Direction »
Render the entries starting at the line containing "Click the ГЛУБОКАЯ ГЛОТКА option label" and ending at the line containing "coord(268,7)" as a JSON list of strings, one string per line, with blank lines omitted.

------------------------

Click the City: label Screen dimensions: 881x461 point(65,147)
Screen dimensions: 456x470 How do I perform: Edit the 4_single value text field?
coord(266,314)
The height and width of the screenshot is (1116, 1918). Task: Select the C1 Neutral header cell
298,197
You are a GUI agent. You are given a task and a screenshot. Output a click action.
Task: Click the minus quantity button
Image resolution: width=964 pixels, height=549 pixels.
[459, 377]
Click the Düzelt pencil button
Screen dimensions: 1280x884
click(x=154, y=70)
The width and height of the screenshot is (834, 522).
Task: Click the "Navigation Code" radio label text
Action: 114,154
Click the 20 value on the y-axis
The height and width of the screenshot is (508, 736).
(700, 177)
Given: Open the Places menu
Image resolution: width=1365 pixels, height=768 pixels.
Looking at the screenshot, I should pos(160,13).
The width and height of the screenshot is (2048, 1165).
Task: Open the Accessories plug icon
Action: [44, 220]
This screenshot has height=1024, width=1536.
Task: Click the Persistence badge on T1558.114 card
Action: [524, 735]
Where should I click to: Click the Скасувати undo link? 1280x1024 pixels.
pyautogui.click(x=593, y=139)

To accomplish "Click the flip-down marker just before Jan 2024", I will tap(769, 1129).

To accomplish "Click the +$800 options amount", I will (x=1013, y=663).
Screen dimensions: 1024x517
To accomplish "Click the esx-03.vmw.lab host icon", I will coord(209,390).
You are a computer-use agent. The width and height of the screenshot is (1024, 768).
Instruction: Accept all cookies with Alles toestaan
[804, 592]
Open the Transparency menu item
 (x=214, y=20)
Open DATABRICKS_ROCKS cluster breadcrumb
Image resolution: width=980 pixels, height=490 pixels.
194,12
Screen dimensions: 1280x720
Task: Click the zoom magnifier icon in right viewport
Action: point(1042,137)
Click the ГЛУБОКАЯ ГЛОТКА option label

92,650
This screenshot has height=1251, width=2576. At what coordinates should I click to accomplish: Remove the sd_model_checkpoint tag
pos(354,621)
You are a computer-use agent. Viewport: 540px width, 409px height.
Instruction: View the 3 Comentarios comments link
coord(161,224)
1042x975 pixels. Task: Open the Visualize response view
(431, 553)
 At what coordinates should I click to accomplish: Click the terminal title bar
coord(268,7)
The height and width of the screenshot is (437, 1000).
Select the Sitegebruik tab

------------------------

Exercise output »
[
  "Click the ГЛУБОКАЯ ГЛОТКА option label",
  "92,650",
  "This screenshot has height=1251, width=2576. At what coordinates should I click to accomplish: Remove the sd_model_checkpoint tag",
  "pos(354,621)",
  "You are a computer-use agent. Viewport: 540px width, 409px height.",
  "Instruction: View the 3 Comentarios comments link",
  "coord(161,224)",
  "1042x975 pixels. Task: Open the Visualize response view",
  "(431, 553)",
  " At what coordinates should I click to accomplish: Click the terminal title bar",
  "coord(268,7)"
]